Pour éclaircir sa peau, Marwa est prête à les essayer toutes, ces crèmes «blanchissantes» qui promettent amour, gloire et beauté. La jeune Égyptienne a l'embarras du choix: plusieurs marques, convaincues du «potentiel» du monde arabe, ont investi le créneau.

Si c'est en Asie et en Afrique que la folie du «blanchiment» est la plus forte, le marché moyen-oriental est aussi considéré comme porteur, notamment par le groupe anglo-néerlandais Unilever, qui commercialise Fair and Lovely, l'une des marques phare du secteur.

Car si les pages des magazines féminins en Europe regorgent de publicités vantant les mérites des autobronzants pour avoir un teint cuivré même en hiver, c'est le contraire dans le monde arabe, où la peau blanche fait partie des canons de beauté classique.

Et bien que les plages de la région ne désemplissent pas l'été, nombreuses sont les femmes dans les villages de Tunisie, du Maroc, d'Égypte ou de Syrie à fuir le soleil ou à se couvrir entièrement les semaines précédant leur mariage, dans l'espoir d'arborer une peau d'albâtre le jour J.

«Ce qui est rare est cher», explique Hassan Ahmad, enseignant en sociologie à l'Université d'Aïn Chams, au Caire. «Et puisqu'en Égypte, comme dans le reste du monde arabe, la peau mate est la plus répandue, nous préférons la peau blanche».

«La peau blanche est le rêve de toute femme, surtout dans le Golfe», assure ainsi la présentatrice blonde d'une émission de téléachat justement consacrée aux produits dits blanchissants sur la chaîne à capitaux saoudiens MBC4, en plaignant «les personnes qui pâtissent d'une peau mate».

Une aubaine pour Unilever, pour qui le Maghreb et le Moyen-Orient présentent un «potentiel énorme» en raison notamment d'«une population nombreuse, jeune et croissante». Le chiffre d'affaires de Fair and Lovely dans la région a augmenté en moyenne de 15% chaque année depuis 2005, a indiqué le groupe à l'AFP, avec un pic de 18% en 2007.

Les publicités pour la crème délivrent un message simple: une peau claire est la clé d'une vie réussie.

Chaque film publicitaire suit le même schéma: qu'elle veuille être danseuse ou chercheuse, une jeune femme se rend compte que sa peau «trop mate» est un obstacle. Et ce n'est qu'après avoir utilisé la crème qu'elle décroche non seulement le travail de ses rêves et la reconnaissance de ses collègues, mais aussi l'attention de l'homme qu'elle convoîte.

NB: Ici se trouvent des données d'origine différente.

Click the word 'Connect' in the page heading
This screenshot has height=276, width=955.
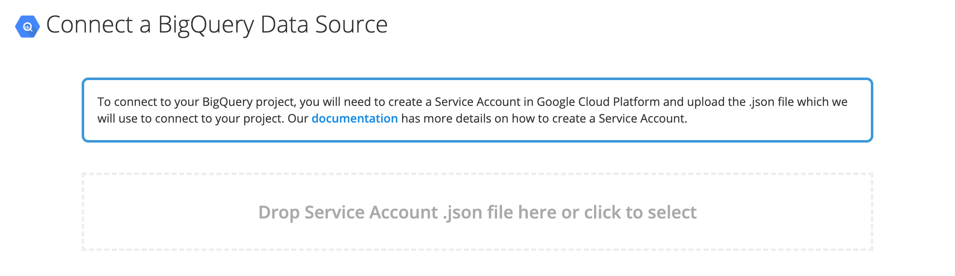click(90, 25)
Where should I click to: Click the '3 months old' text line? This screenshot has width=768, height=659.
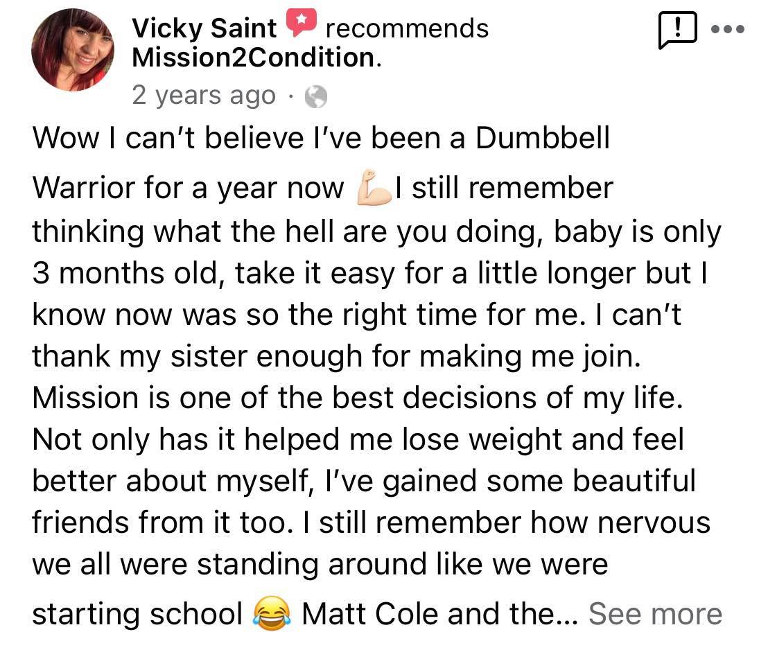click(x=370, y=273)
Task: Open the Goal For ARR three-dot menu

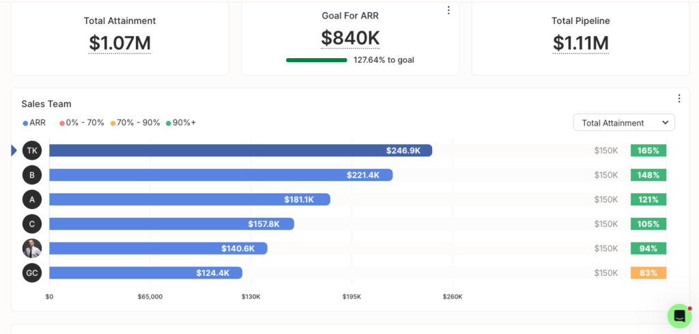Action: (448, 10)
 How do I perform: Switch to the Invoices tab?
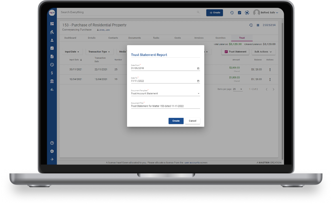click(199, 38)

De quoi scandaliser de nombreux téléspectateurs. Deux groupes sur le site de socialisation Facebook dénoncent ainsi la marque, l'un avec plus ou moins d'humour («Fair and Lovely est raciste mais je continue à l'utiliser»), l'autre plus sévèrement («Interdisons Fair and Lovely, le racisme dans un tube»).

Unilever se défend des accusations d'«impérialisme», de «néo-colonialisme» et de «racisme», assurant répondre à un besoin.

L'attrait du blanc ne se limite en tout cas pas aux couches populaires. Salwa, une jeune Égyptienne qui préfère donner un nom d'emprunt, raconte avoir été outrée le jour où son petit ami lui a dit: «Tu sais, je t'aime bien même si tu as la peau mate». Le jeune homme, qu'elle a depuis quitté, était issu d'une grande famille bourgeoise du Caire.

La dermatologue Rihab Sobhi confirme voir passer dans son cabinet cairote des patientes issues de toutes les couches sociales, dont beaucoup viennent tenter de réparer les dégâts après une utilisation intensive et sans prescription médicale de crèmes de ce type: taches blanches ou marques sombres, acné, allergies ou même brûlures.

Marwa, elle, continue de chercher la crème miracle parmi les produits les moins chers du marché.

La jeune fille de 19 ans, qui travaille dans un salon de coiffure de Boulaq-Dakrour, un quartier populaire du Caire, applique la crème jusque sur ses cernes, «beaucoup trop sombres» à son goût.